|Originally posted by EgosXII |
So does the creator, or the viewer create meaning in a film?
To paraphrase a popular saying, "The author is dead, Roland Barthes killed him."
What post-structuralism introduced is the idea that an author can't be a source of any definitive meaning - it's up to the viewer/reader to infer meaning from the text. Or, to directly quote Barthes:
|Originally written by Roland Barthes |
To give a text an Author and assign a single, corresponding interpretation to it is to impose a limit on that text.
In other words, there's no denying that certain artistic intentions exist. However, we can never know what they truly were (especially in such a collaborative medium like film) and even if we did, it wouldn't matter much. So the most sensible approach is to forget the author figure and work with what's fully accessible to us - the film/text itself.

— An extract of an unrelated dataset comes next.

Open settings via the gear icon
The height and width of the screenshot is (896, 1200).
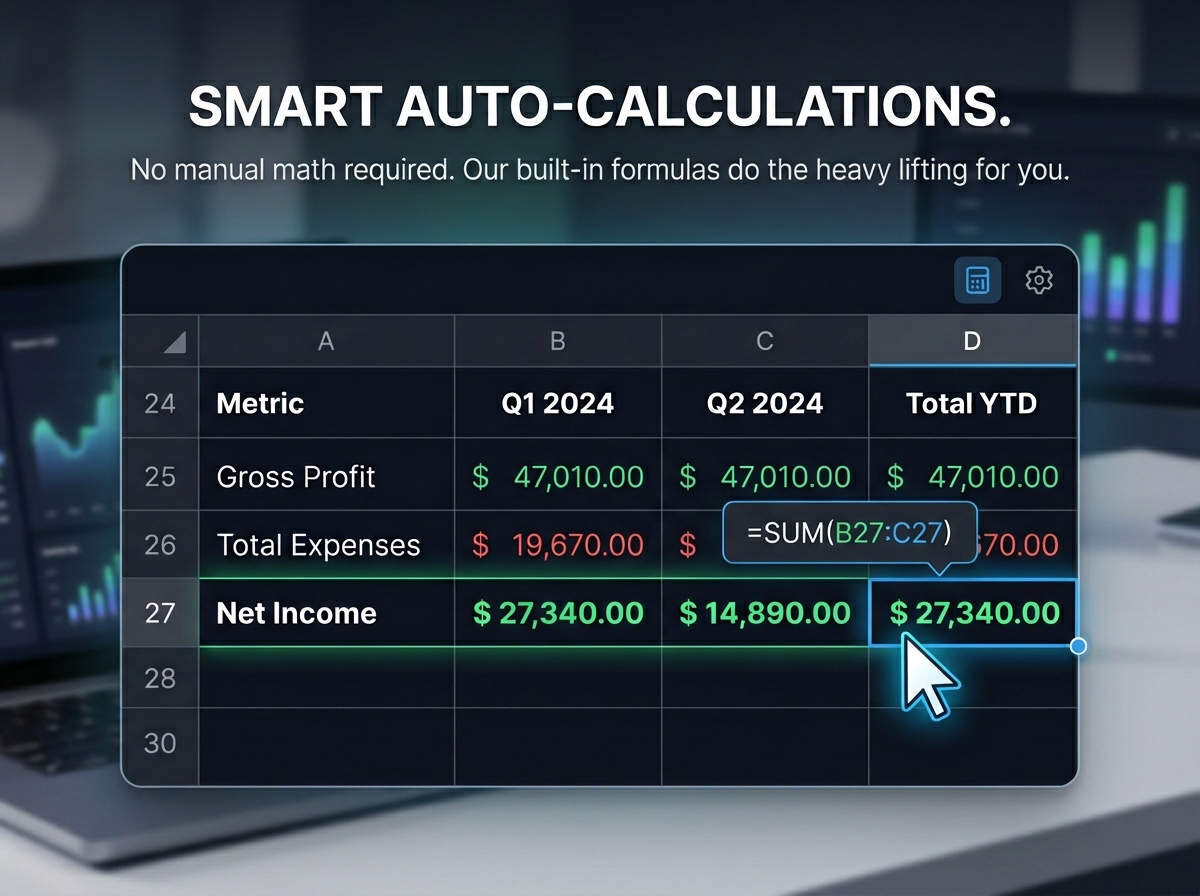tap(1039, 281)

This viewpoint is shared even by cognitivists (Bordwell & Thompson) whose neoformalist approach is dominant now in film studies, and is far more analytical - in a sense that "analysis" doesn't try to figure out what the film says (the message), but rather how does it say that (grammar/syntax). Their book "Film Art" is well known and is a great introduction to this.
I probably just barely scratched the surface, but this is such a broad topic that I didn't know where to start. I can elaborate on some of this if it isn't clear.